When Uber first introduced its UberBlack service in Philadelphia, limo drivers saw it as a boon, but the bubble burst when UberX came to town.
“Compared to what we made three years ago, we’re not even getting close,” said Ali Razak, an UberBlack driver and spokesman for the Philadelphia Limousine Association. “We’re down from over $200 a day to just $75.”
UberBlack operates simply as an app-based dispatch service for limousines; Uber’s more popular UberX service allows drivers to pick up riders using their own regular vehicles at a much lower cost.
The UberBlack drivers, who recently began to unionize, plan to submit a formal petition to the PPA demanding a cap on the the total number of TNC vehicles operating in Philadelphia.Other demands include an increase in rates and a ban on TNC vehicles with out-of-state plates. The UberBlack drivers say that UberX and Lyft drivers from New Jersey and Delaware flood the city, depressing prices and, relatedly, their incomes.
James Watson, a manager with Freedom Taxi, also implored the PPA to ban out-of-state TNCs from operating in Philadelphia. TNC regulations in other states have limited such cross-state competition—Pennsylvania-based drivers cannot make pick ups in New York City, for example, where TNC drivers need to be licensed with the city’s taxi and limousine commission.

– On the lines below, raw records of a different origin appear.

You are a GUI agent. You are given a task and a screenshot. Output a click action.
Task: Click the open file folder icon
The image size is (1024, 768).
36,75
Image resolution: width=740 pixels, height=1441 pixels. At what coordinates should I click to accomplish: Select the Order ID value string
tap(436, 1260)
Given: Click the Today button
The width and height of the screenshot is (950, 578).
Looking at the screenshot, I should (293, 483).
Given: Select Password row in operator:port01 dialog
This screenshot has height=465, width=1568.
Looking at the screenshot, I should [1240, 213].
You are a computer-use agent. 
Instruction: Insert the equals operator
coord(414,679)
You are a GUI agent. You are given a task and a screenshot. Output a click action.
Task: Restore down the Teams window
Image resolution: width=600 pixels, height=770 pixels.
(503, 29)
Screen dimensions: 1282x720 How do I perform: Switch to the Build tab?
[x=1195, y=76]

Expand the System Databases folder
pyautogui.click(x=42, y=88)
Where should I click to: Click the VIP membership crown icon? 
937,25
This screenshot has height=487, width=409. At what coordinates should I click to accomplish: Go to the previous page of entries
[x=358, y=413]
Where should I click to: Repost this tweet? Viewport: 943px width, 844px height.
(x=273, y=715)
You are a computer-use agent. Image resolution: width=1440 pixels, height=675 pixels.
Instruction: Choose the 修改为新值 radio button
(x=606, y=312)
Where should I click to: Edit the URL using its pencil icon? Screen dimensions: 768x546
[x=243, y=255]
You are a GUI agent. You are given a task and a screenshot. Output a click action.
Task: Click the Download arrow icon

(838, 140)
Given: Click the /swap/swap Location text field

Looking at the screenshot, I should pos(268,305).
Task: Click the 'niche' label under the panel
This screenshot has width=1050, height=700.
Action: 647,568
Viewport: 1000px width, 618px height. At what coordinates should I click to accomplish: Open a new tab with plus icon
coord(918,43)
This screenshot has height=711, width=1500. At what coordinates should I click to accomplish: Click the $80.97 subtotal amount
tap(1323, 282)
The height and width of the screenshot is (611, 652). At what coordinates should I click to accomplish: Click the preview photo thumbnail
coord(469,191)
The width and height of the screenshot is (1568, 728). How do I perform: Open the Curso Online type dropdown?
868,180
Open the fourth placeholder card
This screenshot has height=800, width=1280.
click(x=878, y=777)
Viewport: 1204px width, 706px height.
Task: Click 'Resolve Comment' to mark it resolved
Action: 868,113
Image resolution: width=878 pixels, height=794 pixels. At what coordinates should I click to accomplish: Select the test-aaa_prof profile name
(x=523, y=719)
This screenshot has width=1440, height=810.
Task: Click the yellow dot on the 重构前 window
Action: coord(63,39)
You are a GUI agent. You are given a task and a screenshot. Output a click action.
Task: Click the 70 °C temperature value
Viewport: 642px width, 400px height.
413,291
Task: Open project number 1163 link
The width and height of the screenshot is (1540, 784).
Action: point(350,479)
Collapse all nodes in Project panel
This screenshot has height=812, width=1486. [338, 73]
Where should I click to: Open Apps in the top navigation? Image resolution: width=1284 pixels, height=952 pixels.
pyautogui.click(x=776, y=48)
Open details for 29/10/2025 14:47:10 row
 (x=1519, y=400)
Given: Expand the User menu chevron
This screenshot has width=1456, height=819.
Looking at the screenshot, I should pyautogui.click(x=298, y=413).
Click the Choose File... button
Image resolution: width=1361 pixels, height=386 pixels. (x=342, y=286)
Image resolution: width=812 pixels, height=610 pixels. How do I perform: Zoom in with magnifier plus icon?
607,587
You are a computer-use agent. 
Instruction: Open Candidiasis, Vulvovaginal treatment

The PPA has said that it lacks the legal authority to set TNC rates, but the UberBlack drivers said that was wrong. “Our attorneys think the [TNC legalization] act gives the PPA the authority — and the obligation — to address these issues,” said Angela Vogel, an organizer and Uber driver.
The once uniformly anti-TNC coalition showed signs of fraying, however, as advocates for the disabled focused their ire on just Lyft, and not Uber.
In the years before Uber and Lyft began to operate in Philadelphia, there was a push to get the PPA to require taxi companies to use more wheelchair accessible vehicles (WAV). Just as the PPA changed taxi regulations to encourage more WAVs through medallion (taxi licenses) sales, the TNCs came to town. That caused taxi medallion prices to plummet. In the end, the disabled community got just 30 WAV taxis, far short of the hundreds they had hoped for.
Under the TNC legalization bill, the PPA has required the TNC industry to provide an aggregate minimum of 70 WAVs by June 30th. Through its app, Uber has made WAVs available to hail, but Lyft so far has not. Tom Earle, executive director of Liberty Resources, asked the PPA board whether Lyft had been granted a secret dispensation from the WAV requirement.
According to Shari Shapiro, Uber’s head of public affairs for Pennsylvania, the company plans to singlehandedly meet that requirement, saying Uber is “on pace” for the June 30th deadline.
Shapiro declined to say at the meeting how the company was fulfilling that goal — whether by leasing or buying WAVs itself, or incentivizing drivers to purchase those cars — but said they would share the plan later with PlanPhilly.
Lyft did not respond to a request for comment.
In other news, Authority board member Andrew Stutzman introduced a trio of resolutions that were not included on the day’s agenda. Two addressed some of the unflattering headlines that have plagued the Authority over the past year, introducing new human relations, hiring and promotions policies, and a new ban on nepotism.
A third asked the Authority’s Taxi and Limousine Division to study a number of incentive programs the PPA could institute to encourage the adoption of more WAV vehicles and to shore up the taxi industry. Stutzman floated a number of ideas to consider, such as adding to the number of taxi stands in the Cityand giving WAV taxis the ability to skip ahead in the taxi line at Philadelphia International Airport. The resolutions were adopted by the Board, with only City Commissioner Al Schmidt abstaining, saying he had not yet read them.